DATA TO PROCESS.

-------------------------

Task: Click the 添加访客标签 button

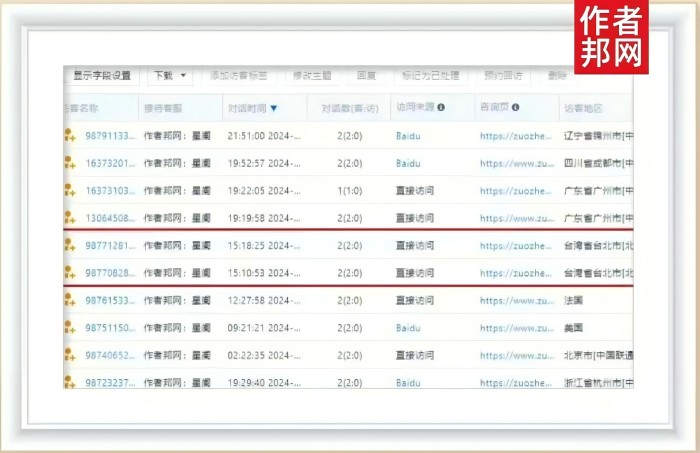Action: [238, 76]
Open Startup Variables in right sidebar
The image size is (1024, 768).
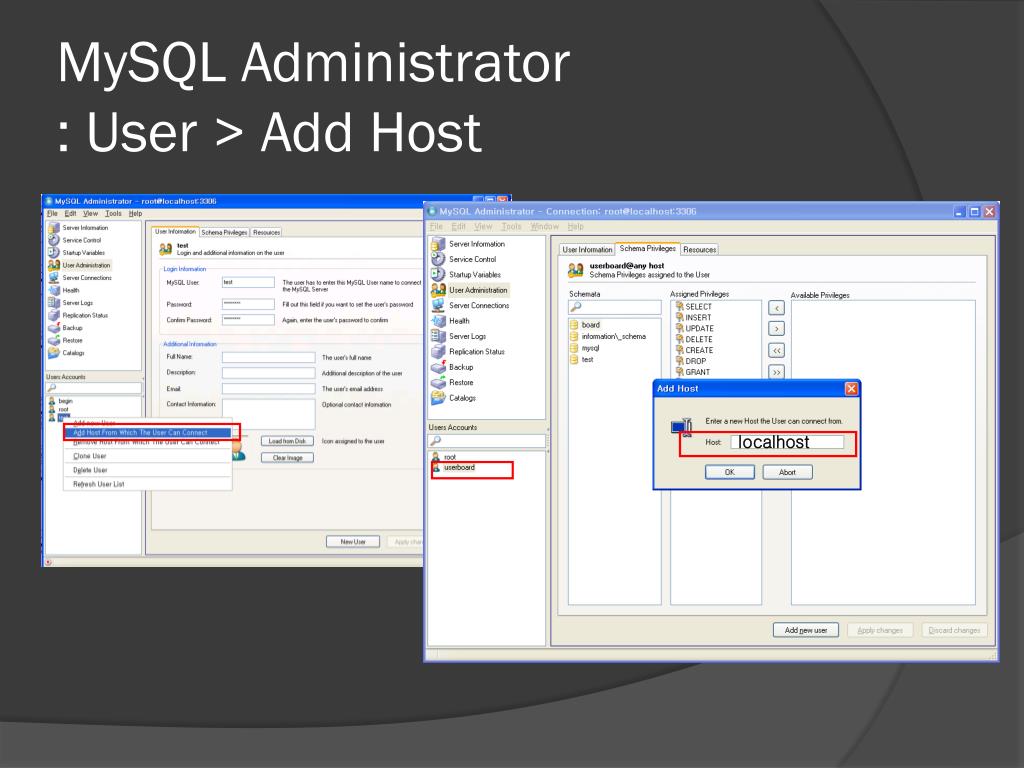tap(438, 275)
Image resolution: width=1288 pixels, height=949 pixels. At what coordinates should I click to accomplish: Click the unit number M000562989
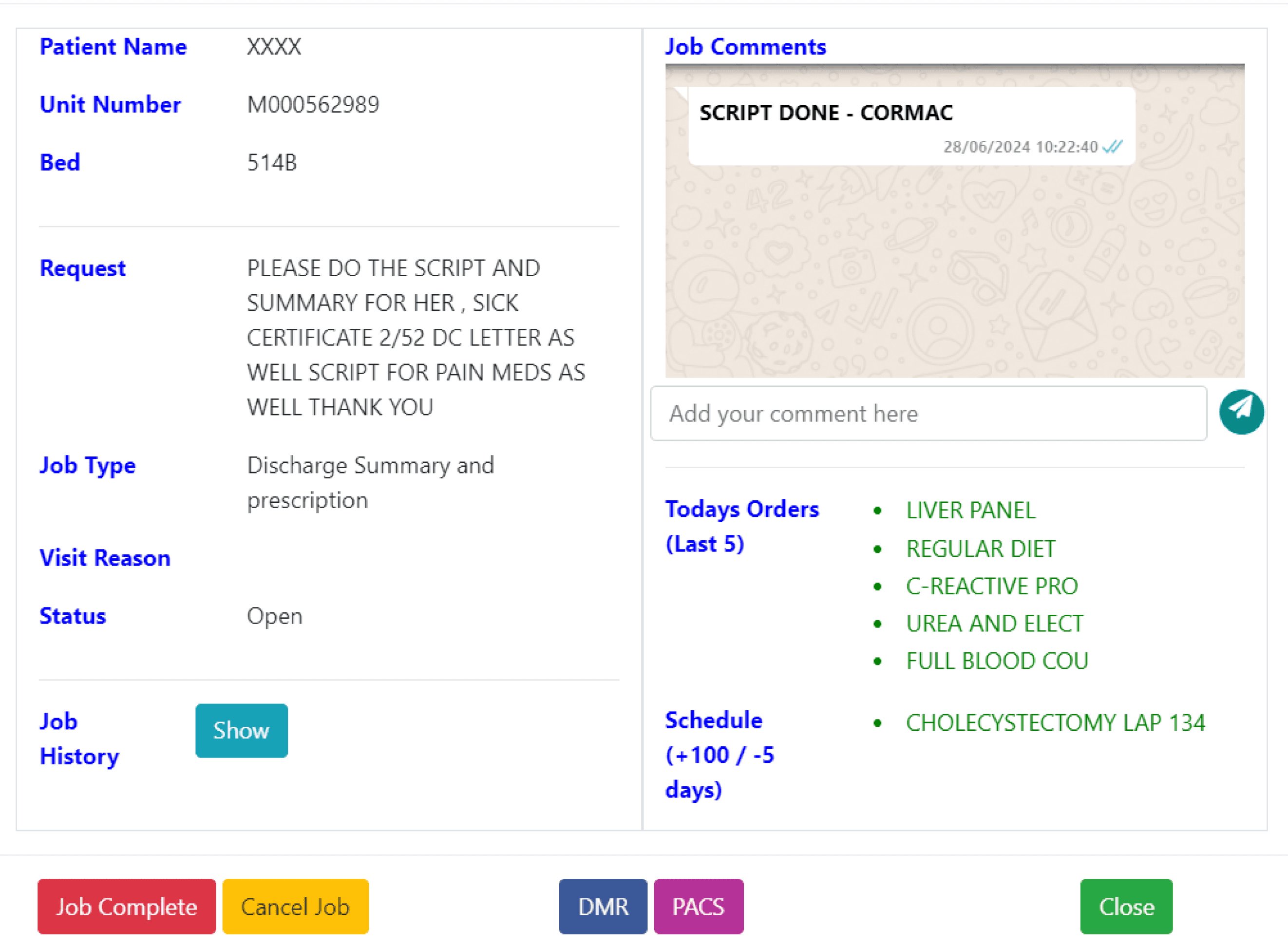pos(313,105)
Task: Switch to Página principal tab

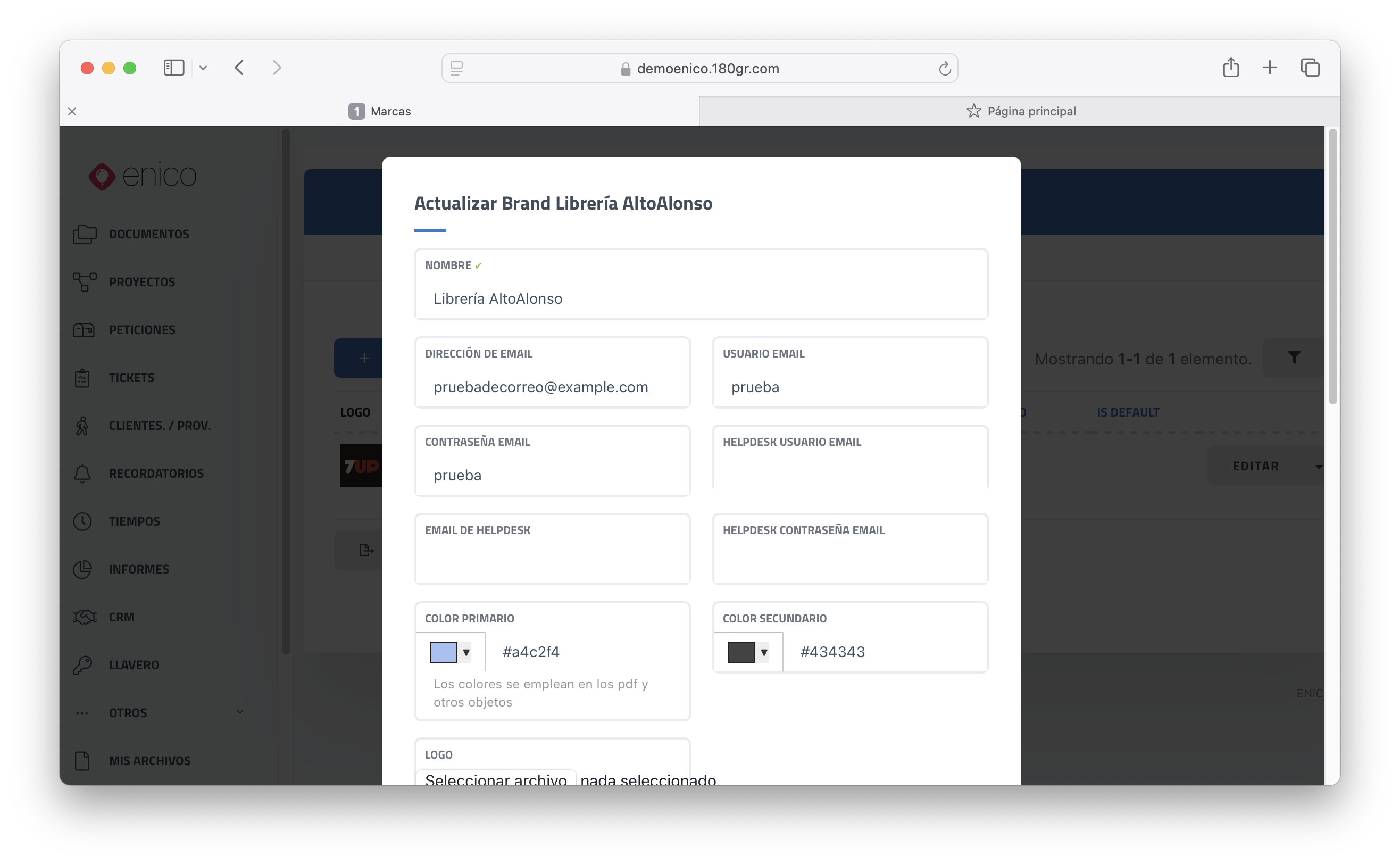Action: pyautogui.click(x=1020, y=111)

-------------------------

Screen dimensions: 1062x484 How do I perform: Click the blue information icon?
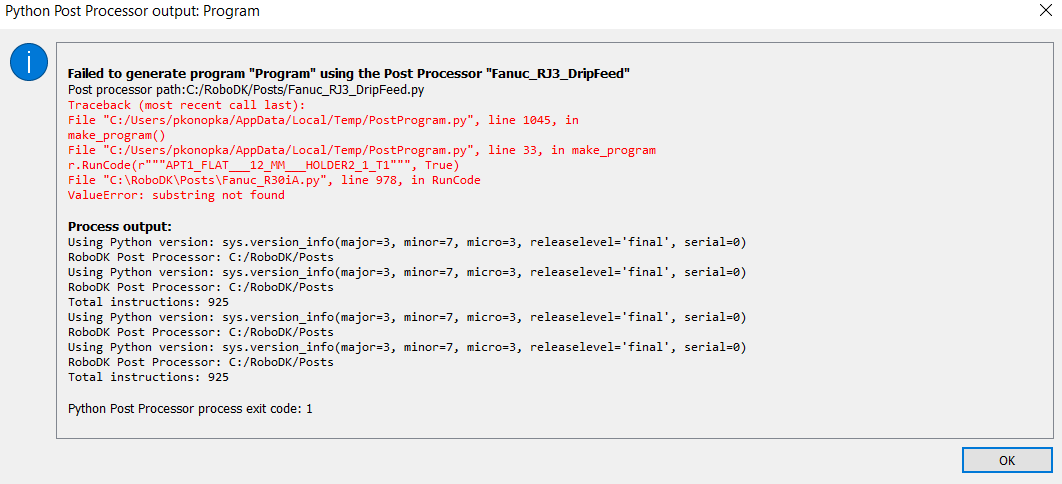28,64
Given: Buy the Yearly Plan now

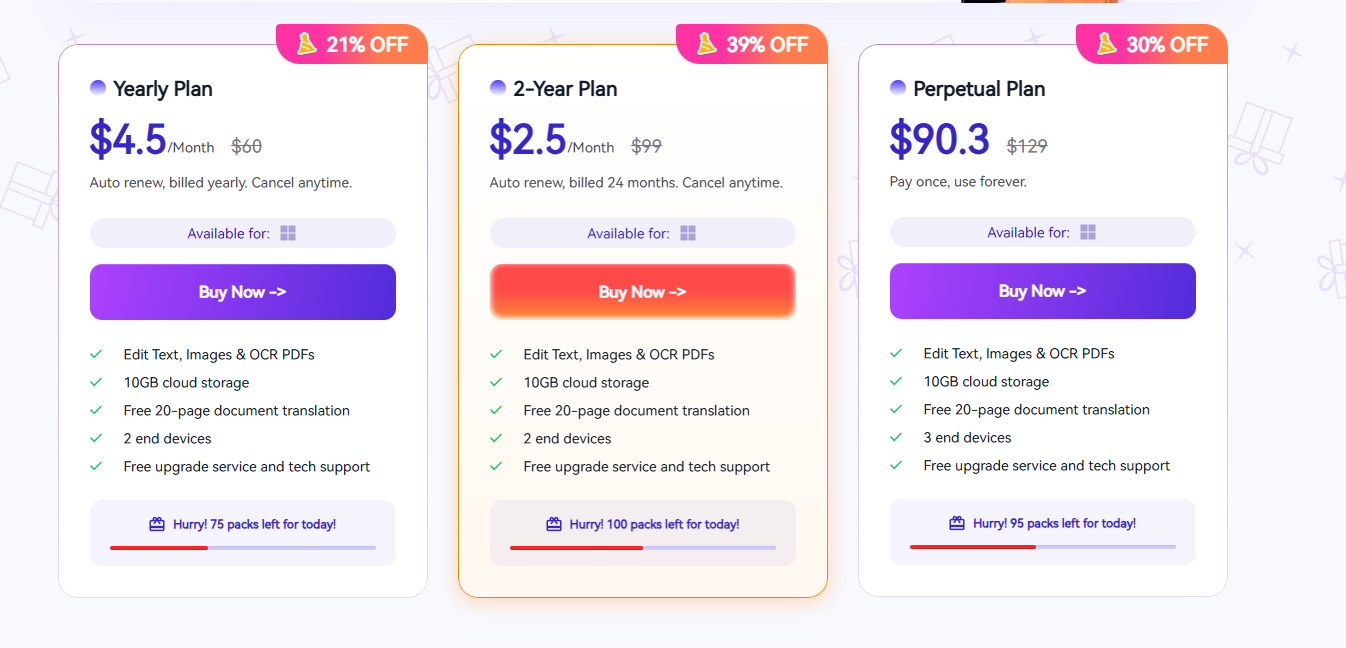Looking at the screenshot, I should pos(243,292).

-------------------------

WRITTEN TASK.
Please rewrite the stretch of data from the line containing "Open Startup Variables in right sidebar" through the line containing "Action: pyautogui.click(x=1020, y=111)" as a Markdown table with the columns Row and Line, numbering each row and skipping blank lines. Omit the pictures from the table.

SOLUTION.
| Row | Line |
|---|---|
| 1 | Open Startup Variables in right sidebar |
| 2 | The image size is (1024, 768). |
| 3 | tap(438, 275) |
| 4 | Image resolution: width=1288 pixels, height=949 pixels. At what coordinates should I click to accomplish: Click the unit number M000562989 |
| 5 | pos(313,105) |
| 6 | Task: Switch to Página principal tab |
| 7 | Action: pyautogui.click(x=1020, y=111) |